The intriguing brightest spots on Ceres lie in a crater named Occator, which is about 60 miles (90 kilometers) across and 2 miles (4 kilometers) deep.

This image comes from an animation, shown in PIA19619, generated using data from NASA’s Dawn spacecraft. Vertical relief has been exaggerated by a factor of five. Exaggerating the relief helps scientists understand and visualize the topography much more easily, and highlights features that are sometimes subtle.

Dawn’s mission is managed by NASA’s Jet Propulsion Laboratory, Pasadena, California, for NASA’s Science Mission Directorate in Washington.
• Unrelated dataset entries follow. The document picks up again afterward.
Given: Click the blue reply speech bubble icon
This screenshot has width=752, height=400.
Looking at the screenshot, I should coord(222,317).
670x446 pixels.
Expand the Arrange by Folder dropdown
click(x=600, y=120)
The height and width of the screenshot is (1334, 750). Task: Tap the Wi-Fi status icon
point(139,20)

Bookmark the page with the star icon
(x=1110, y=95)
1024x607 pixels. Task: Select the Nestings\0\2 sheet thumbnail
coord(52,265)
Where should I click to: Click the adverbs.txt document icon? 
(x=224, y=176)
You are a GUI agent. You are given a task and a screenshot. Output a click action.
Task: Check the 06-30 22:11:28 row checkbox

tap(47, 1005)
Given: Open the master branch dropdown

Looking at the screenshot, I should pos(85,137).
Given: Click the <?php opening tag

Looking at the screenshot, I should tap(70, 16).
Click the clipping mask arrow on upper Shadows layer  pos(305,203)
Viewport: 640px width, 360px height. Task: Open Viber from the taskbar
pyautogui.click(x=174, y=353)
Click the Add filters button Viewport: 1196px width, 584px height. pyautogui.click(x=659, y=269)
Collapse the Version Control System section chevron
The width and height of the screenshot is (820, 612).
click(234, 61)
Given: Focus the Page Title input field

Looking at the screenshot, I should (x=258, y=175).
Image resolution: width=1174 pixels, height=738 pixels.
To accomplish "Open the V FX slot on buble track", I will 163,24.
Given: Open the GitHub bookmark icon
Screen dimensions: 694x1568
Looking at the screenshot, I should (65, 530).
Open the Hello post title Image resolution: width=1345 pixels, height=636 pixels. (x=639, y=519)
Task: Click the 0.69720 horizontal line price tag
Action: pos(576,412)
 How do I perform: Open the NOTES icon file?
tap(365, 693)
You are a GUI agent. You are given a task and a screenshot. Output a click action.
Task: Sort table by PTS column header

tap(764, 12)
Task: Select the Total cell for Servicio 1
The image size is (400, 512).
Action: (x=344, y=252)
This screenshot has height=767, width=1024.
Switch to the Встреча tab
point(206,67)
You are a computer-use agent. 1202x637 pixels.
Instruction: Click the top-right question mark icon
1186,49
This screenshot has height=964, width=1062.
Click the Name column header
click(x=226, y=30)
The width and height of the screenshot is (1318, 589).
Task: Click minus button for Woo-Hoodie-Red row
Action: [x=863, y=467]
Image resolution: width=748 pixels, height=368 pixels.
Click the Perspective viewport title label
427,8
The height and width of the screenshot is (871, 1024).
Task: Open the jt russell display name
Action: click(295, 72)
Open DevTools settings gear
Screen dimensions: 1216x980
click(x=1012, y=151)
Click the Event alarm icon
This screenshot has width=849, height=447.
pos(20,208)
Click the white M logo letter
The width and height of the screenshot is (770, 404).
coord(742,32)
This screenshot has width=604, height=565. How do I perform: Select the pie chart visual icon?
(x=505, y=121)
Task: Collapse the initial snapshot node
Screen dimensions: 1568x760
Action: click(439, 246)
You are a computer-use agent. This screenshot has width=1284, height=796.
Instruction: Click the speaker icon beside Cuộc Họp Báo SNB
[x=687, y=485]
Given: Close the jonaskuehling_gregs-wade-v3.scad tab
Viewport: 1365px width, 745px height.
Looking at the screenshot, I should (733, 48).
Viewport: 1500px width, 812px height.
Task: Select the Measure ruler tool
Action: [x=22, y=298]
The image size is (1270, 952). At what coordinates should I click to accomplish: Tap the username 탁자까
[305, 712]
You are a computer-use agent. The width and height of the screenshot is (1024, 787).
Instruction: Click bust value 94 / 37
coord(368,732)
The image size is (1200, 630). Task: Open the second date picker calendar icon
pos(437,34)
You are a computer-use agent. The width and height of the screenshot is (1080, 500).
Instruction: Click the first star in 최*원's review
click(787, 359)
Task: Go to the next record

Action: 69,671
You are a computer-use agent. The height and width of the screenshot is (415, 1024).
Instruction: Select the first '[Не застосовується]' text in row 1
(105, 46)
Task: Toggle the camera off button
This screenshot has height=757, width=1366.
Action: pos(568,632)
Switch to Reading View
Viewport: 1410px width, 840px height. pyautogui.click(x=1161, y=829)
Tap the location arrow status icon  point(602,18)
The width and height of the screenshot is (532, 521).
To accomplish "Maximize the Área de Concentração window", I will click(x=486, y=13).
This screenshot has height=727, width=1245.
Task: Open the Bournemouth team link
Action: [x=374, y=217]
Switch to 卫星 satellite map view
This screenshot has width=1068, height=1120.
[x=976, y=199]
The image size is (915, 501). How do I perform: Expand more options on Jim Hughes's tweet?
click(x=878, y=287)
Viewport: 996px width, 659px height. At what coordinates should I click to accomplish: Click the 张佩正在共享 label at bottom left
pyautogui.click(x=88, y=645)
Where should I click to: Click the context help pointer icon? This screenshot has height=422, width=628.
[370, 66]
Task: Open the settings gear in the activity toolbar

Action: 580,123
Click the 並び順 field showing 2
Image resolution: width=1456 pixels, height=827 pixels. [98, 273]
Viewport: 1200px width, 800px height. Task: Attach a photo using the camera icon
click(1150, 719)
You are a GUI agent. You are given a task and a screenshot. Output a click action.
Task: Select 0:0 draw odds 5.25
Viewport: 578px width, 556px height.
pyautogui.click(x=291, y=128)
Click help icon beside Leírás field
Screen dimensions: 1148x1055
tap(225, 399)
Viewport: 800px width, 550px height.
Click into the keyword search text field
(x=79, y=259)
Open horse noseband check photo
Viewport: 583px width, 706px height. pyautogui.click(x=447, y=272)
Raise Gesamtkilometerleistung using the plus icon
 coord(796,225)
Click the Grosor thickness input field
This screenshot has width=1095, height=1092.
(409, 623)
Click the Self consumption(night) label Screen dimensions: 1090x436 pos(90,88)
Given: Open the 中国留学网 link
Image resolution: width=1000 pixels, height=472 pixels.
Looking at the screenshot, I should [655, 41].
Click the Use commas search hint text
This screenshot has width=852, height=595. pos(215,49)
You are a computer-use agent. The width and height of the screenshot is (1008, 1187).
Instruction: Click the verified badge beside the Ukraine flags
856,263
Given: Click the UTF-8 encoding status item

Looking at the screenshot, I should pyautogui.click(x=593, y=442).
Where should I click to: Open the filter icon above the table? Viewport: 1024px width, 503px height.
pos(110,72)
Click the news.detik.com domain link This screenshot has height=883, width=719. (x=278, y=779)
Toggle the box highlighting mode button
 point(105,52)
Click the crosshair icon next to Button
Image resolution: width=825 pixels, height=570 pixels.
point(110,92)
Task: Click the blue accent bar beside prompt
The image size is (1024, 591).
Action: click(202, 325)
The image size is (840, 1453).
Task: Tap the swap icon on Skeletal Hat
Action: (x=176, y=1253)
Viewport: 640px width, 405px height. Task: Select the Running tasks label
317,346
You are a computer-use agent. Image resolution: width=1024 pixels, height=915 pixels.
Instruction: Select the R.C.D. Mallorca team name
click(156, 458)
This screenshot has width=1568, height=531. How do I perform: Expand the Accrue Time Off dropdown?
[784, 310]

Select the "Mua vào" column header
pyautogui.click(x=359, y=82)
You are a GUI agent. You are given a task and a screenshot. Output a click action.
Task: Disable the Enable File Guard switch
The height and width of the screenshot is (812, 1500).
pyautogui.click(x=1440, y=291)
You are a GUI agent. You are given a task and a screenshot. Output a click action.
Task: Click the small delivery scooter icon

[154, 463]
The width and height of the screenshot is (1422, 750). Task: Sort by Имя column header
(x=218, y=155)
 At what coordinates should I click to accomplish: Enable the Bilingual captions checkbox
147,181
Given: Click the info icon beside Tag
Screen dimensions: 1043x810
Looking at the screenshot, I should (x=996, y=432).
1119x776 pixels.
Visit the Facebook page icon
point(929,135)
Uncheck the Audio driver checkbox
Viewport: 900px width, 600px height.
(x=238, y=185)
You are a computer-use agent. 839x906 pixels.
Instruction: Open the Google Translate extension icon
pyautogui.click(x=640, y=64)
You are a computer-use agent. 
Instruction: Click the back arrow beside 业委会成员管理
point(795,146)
Dawn is a project of the directorate’s Discovery Program, managed by NASA’s Marshall Space Flight Center in Huntsville, Alabama. UCLA is responsible for overall Dawn mission science. Orbital ATK, Inc., in Dulles, Virginia, designed and built the spacecraft. The German Aerospace Center, the Max Planck Institute for Solar System Research, the Italian Space Agency and the Italian National Astrophysical Institute are international partners on the mission team. For a complete list of acknowledgments, see http://dawn.jpl.nasa.gov/mission.

For more information about the Dawn mission, visit http://dawn.jpl.nasa.gov.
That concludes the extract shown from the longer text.